You replace a regular while loop with a do-while loop. And the do-while loop is set within an if clause. This replacement leads to two fewer jumps.

How does loop inversion work and how does it optimize our code path?

N.B.: It would be great if somebody can explain with an example of Java code and how JIT optimizes it to native code and why is it optimal in modern processors.

It's not something you would do to your source code. It happens at the native code level. — Marko Topolnik, Dec 29 '13 at 15:30
@MarkoTopolnik i know. But i want to know how JIT does this in native code level. Thanks. — Trying, Dec 29 '13 at 15:31
oh cool, there is a wikipedia page about this with plenty of examples http://en.wikipedia.org/wiki/Loop_inversion . The C example is just as valid in Java. — Benjamin Gruenbaum, Dec 29 '13 at 15:35
Sometime ago inspired by one of the questions on SO I have conducted a short research in this matter, maybe the results will be helpful to you: http://stackoverflow.com/questions/16205843/java-loop-efficiency/16463563#16463563 — Adam Siemion, Dec 29 '13 at 15:35
Is this is the same thing as where the loop condition is usually put at the end (regardless of whether there will be fewer jumps performed), just so that there are fewer jump instructions (1 vs 2 per iteration)? — extremeaxe5, Apr 13 '19 at 19:28

score 109 · Accepted Answer · edited Jun 20 '20 at 09:12

109

while (condition) { 
  ... 
}

Workflow:

check condition;
if false, jump to outside of loop;
run one iteration;
jump to top.

if (condition) do {
  ...
} while (condition);

Workflow:

check condition;
if false, jump to beyond the loop;
run one iteration;
check condition;
if true, jump to step 3.

Comparing these two you can easily see that the latter may not do any jumps at all, provided that there is exactly one step through the loop, and generally the number of jumps will be one less than the number of iterations. The former will have to jump back to check the condition, only to jump out of the loop when the condition is false.

Jumps on modern pipelined CPU architectures can be quite expensive: as the CPU is finishing the execution of the checks before the jump, the instructions beyond that jump are already in the middle of the pipeline. All this processing must be discarded if the branch prediction fails. Further execution is delayed while the pipeline is being reprimed.

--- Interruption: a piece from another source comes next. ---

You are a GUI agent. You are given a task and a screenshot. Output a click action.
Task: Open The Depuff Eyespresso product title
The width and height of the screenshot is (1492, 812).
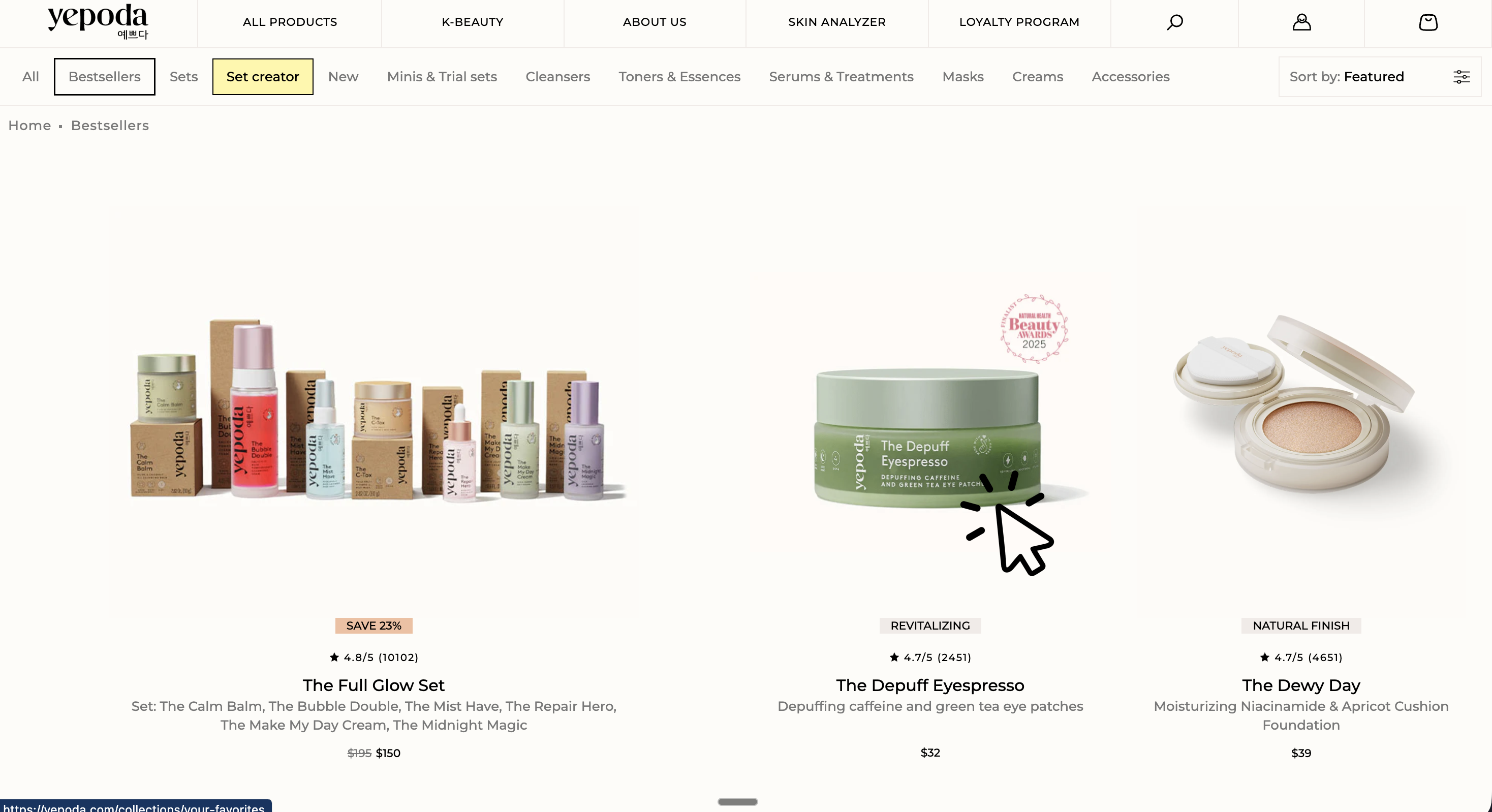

Explaining the mentioned branch prediction: for each kind of conditional jump the CPU has two instructions, each including a bet on the outcome. For example, you would put an instruction saying "jump if not zero, betting on not zero" at the end of a loop because the jump will have to be made on all iterations except the last one. That way the CPU starts pumping its pipeline with the instructions following the jump target instead of those following the jump instruction itself.

Important note

Please do not take this as an example of how to optimize at the source code level. That would be entirely misguided since, as already clear from your question, the transformation from the first form into the second is something the JIT compiler does as a matter of routine, completely on its own.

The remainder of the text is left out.